▸ **GIVEN PROBLEM**:
Quote the stretch of the material from the line that contains "Switch to the Header tab" through the line that contains "pos(324,429)", both included, without changing anything.
#### RECORDS SHOWN ####
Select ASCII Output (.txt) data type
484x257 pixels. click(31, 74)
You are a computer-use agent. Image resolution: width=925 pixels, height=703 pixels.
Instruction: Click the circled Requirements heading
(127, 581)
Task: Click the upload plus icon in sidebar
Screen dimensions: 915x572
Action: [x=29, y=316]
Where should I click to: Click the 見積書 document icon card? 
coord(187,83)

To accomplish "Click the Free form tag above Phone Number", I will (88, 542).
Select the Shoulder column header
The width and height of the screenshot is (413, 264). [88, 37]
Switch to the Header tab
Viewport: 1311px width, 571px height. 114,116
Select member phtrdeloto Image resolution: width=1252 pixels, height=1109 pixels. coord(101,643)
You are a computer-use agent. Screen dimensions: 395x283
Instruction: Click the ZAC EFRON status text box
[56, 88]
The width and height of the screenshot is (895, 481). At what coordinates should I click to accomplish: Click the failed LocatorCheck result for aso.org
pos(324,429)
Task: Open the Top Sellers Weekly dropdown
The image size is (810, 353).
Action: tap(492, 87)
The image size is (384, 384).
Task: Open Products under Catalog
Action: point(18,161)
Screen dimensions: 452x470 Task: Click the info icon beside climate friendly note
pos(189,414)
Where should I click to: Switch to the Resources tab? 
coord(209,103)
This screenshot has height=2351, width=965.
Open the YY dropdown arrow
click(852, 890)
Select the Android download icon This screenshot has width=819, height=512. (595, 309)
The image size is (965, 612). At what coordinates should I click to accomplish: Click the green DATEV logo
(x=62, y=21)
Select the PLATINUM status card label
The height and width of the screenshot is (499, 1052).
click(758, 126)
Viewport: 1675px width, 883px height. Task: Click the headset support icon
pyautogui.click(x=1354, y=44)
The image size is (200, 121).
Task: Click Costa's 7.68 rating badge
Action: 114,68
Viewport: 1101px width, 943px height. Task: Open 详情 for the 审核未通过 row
####
▸ **RESPONSE TO THE TASK**:
Switch to the Header tab
Viewport: 1311px width, 571px height. 114,116
Select member phtrdeloto Image resolution: width=1252 pixels, height=1109 pixels. coord(101,643)
You are a computer-use agent. Screen dimensions: 395x283
Instruction: Click the ZAC EFRON status text box
[56, 88]
The width and height of the screenshot is (895, 481). At what coordinates should I click to accomplish: Click the failed LocatorCheck result for aso.org
pos(324,429)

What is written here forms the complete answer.